Global brands and government agencies alike are beginning to realize: if we want to build stronger economies and more resilient communities, we must invest in tools that bring people together. Not policies that drive them apart.
One of the most powerful tools we have? Language access.
From Reaction to Strategy

Global brands from automotive manufacturers to tech innovators to medical device companies spend millions each year on translation, localization, and language access to reach international audiences.
Why? Because when you speak someone’s language, you unlock economic opportunity. You build trust, drive engagement, and create value.
Likewise, U.S. government agencies from federal departments to city governments and public hospitals are tasked with serving increasingly multilingual communities. According to LEP.gov, over 25 million people in the U.S. have limited English proficiency (LEP). Meeting their needs requires clear, culturally fluent communication.
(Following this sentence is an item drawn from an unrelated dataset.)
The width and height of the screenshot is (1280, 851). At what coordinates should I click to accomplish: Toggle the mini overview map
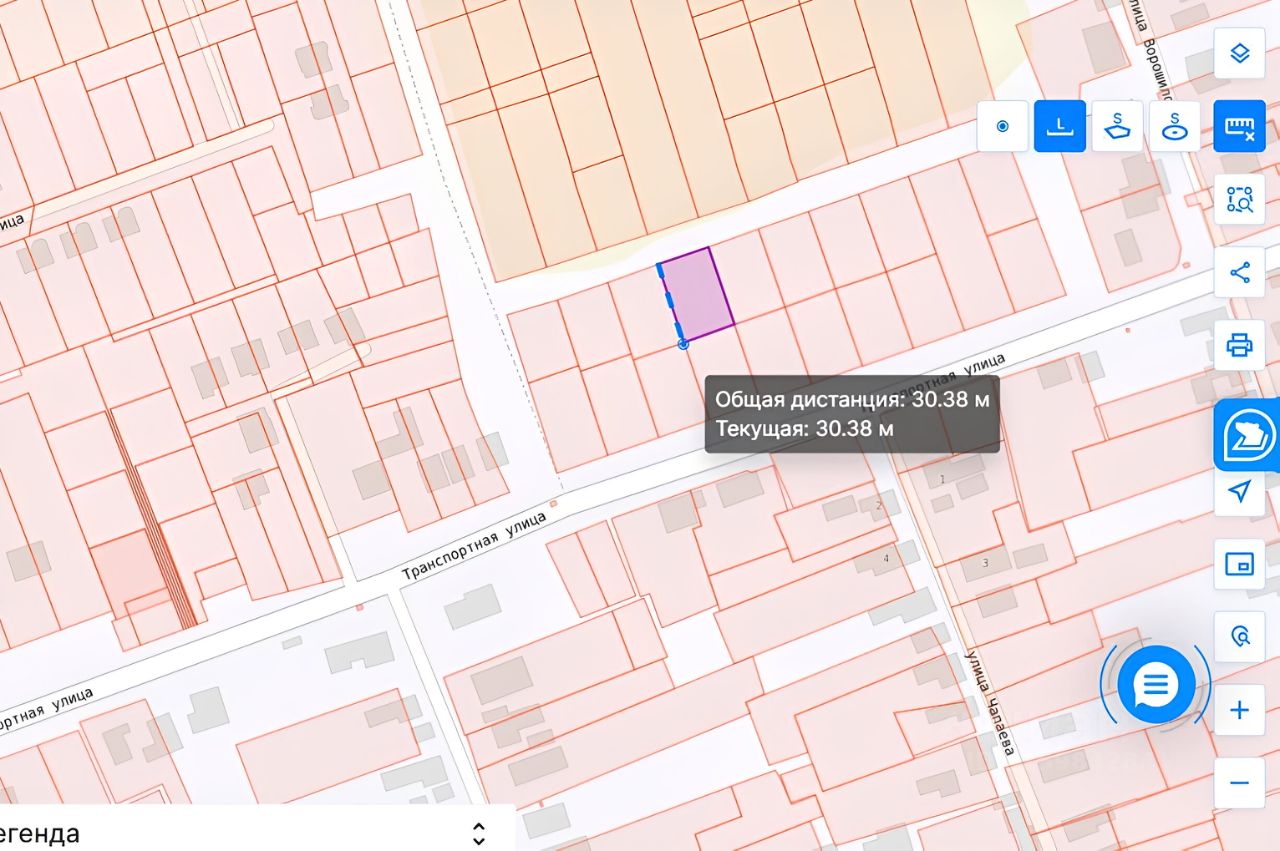pyautogui.click(x=1239, y=564)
Today, agencies across the country regularly translate materials into Spanish, Arabic, Somali, and Pashto to comply with Title VI and serve refugee communities, immigrant populations, and international partners. But offering to translate English to Spanish, Arabic, or Pashto isn’t just about legal compliance. It’s a strategic investment in more effective service delivery, stronger community engagement, and long-term economic growth.
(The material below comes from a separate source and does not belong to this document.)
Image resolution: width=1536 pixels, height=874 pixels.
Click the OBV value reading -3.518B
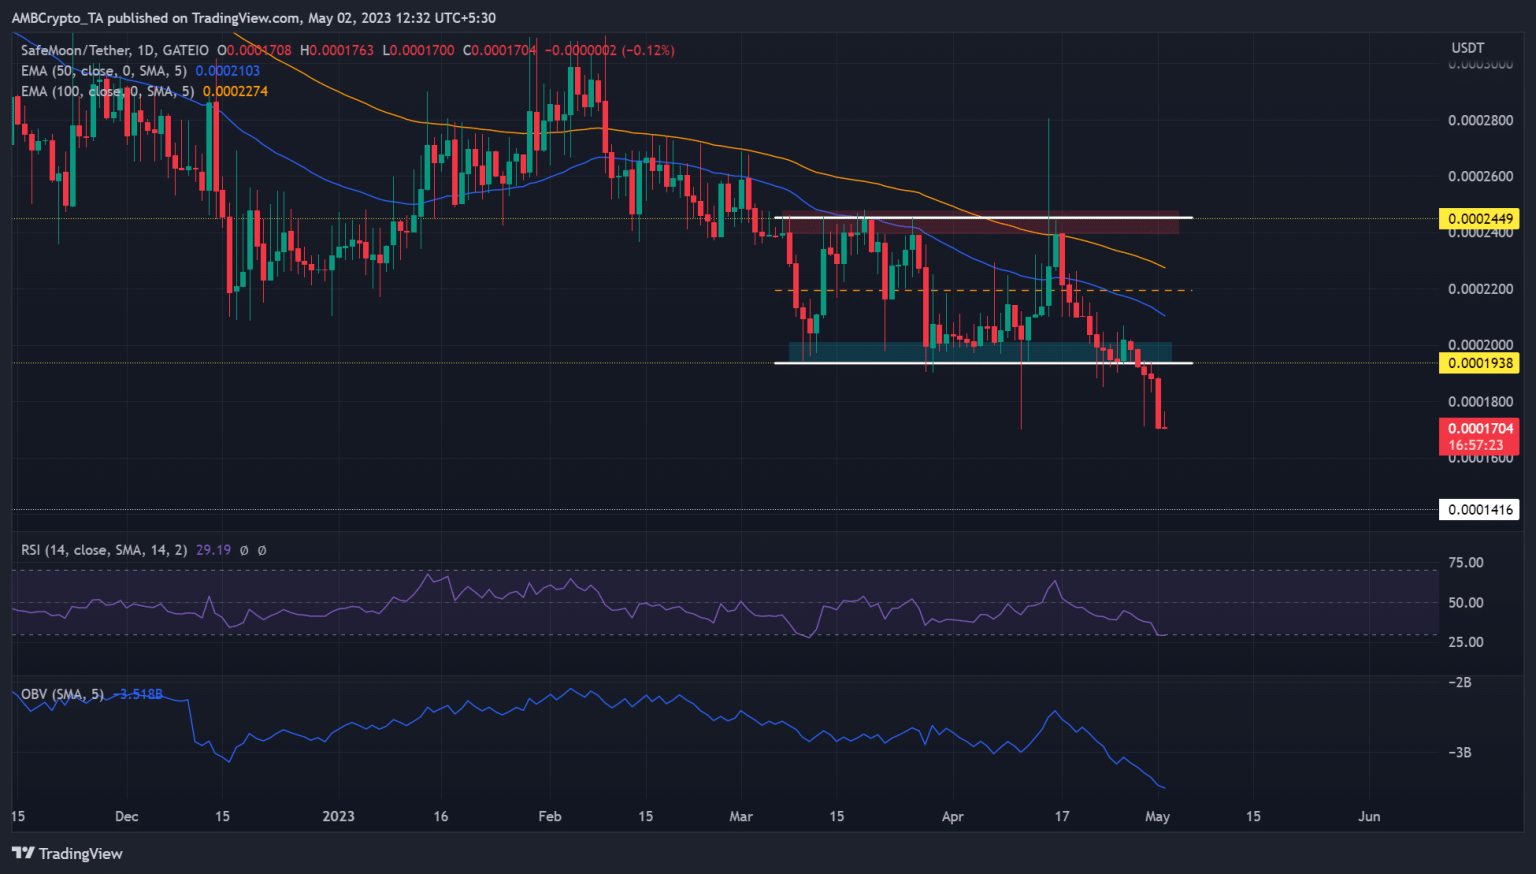[x=137, y=693]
Instead of treating translation as a box to check, public institutions and global brands alike should recognize it for what it truly is: a driver of prosperity.
War Destroys What Trade Could Build
In long-term global conflicts like the one in Gaza / Palestine, generations of economic contributors are lost, and infrastructure is destroyed, leaving downstream costs for global aid systems and host governments, including here in the U.S.
Government agencies bear the cost through:
- Emergency response and refugee resettlement
- Public health care
- Legal aid and justice system access
- Language access compliance, including efforts to translate English to Arabic, Pashto, Spanish, and more
Meanwhile, global brands are also investing in translation to reach the very communities displaced by war. These are individuals who, if not uprooted by conflict, could have remained rooted, economically active, and collaborative contributors to local and global markets.

Translation as a Growth Strategy
Instead of responding to the consequences of war, we have the power to build systems that prevent it by prioritizing trade, diplomacy, and communication.
Imagine this:
- We translate English to Arabic not just to support refugee resettlement, but to launch cutting-edge sustainability projects with partners across the Middle East.
- We translate English to Pashto not only to process asylum claims, but to empower Afghan engineers who will shape the future of global manufacturing.
- We translate English to Spanish not just for emergency alerts, but to strengthen e-commerce, fortify cross-border supply chains, and fuel innovation across the Americas.
When governments and global brands embrace language access, they lay the foundation for inclusive, scalable, and sustainable growth. This is how we shift from managing chaos to building progress.

Colonization Is Not Innovation
Seizing land and resources through force isn’t development. It’s regression.
Real innovation happens through collaboration, trust, and shared prosperity. It crosses borders, industries, and languages.
Global brands already understand this. That’s why they invest in localization. It’s how they grow markets, adapt to new cultures, and stay competitive.
U.S. government agencies and the institutions responsible for long-term public policy can take a cue from that model.
By putting communication and cooperation first, they can reduce avoidable LEP-related spending and help lead a more peaceful, more prosperous world for generations to come.
Final Thought
It costs far less to translate than to rebuild. It delivers far more to cooperate than to occupy.
Translation builds prosperity. War destroys it.
Let’s invest in collaboration that connects people. Not weapons that silence them.